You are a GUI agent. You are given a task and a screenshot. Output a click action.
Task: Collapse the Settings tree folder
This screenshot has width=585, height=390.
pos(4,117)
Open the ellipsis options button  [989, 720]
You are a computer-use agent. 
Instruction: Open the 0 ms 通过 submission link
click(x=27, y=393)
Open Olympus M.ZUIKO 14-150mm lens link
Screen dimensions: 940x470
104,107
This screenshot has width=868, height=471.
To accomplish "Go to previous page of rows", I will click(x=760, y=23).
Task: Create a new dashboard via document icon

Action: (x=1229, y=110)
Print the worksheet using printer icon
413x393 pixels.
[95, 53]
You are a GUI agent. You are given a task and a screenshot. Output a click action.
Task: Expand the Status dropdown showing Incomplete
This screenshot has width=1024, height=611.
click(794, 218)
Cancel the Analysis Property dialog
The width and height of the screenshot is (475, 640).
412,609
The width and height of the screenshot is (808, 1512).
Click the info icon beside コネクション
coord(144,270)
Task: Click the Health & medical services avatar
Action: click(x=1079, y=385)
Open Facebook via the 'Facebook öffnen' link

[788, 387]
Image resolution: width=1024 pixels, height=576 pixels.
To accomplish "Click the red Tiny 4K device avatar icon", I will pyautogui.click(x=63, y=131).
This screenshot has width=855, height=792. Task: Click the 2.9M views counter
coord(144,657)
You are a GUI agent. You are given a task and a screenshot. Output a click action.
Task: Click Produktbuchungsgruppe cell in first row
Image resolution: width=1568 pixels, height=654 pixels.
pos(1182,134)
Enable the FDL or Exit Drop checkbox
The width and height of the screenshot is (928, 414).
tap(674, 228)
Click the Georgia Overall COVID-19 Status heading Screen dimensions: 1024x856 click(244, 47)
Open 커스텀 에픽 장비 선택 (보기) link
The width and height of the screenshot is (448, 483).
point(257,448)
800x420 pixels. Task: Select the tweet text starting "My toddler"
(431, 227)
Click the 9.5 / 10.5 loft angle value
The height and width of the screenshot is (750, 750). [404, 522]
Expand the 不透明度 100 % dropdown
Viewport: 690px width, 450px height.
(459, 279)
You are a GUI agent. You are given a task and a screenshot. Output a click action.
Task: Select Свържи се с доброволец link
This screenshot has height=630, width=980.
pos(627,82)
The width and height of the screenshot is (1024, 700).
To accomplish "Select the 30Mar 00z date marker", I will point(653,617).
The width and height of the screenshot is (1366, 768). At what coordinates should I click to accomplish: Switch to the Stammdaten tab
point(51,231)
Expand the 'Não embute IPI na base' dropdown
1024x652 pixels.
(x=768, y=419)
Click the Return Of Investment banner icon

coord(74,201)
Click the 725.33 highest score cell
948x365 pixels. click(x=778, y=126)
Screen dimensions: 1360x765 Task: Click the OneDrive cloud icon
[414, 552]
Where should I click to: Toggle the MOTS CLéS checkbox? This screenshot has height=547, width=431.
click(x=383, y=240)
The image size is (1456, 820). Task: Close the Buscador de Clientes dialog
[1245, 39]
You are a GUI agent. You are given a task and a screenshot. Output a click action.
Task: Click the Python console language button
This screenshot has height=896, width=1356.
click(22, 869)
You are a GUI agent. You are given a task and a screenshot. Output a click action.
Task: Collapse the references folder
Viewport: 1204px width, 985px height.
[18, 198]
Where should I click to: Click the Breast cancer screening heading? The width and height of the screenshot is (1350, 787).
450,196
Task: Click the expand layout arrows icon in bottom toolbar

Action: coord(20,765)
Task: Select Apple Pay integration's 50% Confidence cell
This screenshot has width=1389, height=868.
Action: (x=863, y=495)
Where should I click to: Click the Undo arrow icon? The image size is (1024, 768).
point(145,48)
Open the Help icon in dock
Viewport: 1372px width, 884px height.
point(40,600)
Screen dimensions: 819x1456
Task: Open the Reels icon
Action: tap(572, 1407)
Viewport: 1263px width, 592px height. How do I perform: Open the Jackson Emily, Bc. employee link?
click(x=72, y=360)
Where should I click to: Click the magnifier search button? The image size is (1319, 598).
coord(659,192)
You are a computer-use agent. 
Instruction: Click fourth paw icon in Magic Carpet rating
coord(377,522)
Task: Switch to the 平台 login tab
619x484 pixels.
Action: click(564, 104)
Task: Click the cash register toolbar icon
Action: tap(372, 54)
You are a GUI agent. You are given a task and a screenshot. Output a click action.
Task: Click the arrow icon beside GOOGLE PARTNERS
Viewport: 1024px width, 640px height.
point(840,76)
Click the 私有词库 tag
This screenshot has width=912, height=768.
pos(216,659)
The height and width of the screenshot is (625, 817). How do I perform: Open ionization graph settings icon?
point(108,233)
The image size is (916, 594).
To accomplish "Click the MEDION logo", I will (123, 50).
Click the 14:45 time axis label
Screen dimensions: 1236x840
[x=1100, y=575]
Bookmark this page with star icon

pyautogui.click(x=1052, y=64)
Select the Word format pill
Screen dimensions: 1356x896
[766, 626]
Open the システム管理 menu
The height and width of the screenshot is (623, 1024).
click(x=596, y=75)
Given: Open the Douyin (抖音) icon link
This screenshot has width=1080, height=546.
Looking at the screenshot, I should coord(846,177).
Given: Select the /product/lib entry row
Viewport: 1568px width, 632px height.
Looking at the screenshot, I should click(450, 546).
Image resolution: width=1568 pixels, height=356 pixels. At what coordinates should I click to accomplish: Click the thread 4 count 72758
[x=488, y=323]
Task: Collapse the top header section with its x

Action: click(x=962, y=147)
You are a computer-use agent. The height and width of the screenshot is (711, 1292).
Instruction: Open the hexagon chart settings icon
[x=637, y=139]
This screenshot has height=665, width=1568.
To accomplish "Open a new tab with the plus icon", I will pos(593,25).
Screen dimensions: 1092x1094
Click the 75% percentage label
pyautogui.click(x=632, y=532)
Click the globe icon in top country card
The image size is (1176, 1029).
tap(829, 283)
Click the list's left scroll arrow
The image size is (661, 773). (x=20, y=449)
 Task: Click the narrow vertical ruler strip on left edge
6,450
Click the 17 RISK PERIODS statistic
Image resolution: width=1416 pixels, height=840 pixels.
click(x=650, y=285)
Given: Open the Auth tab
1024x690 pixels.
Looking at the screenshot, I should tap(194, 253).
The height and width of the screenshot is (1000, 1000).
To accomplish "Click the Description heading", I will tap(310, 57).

The problem: Pull out each line of the records that contains the word "with".

The result:
Bookmark this page with star icon
Task: Collapse the top header section with its x
To accomplish "Open a new tab with the plus icon", I will pos(593,25).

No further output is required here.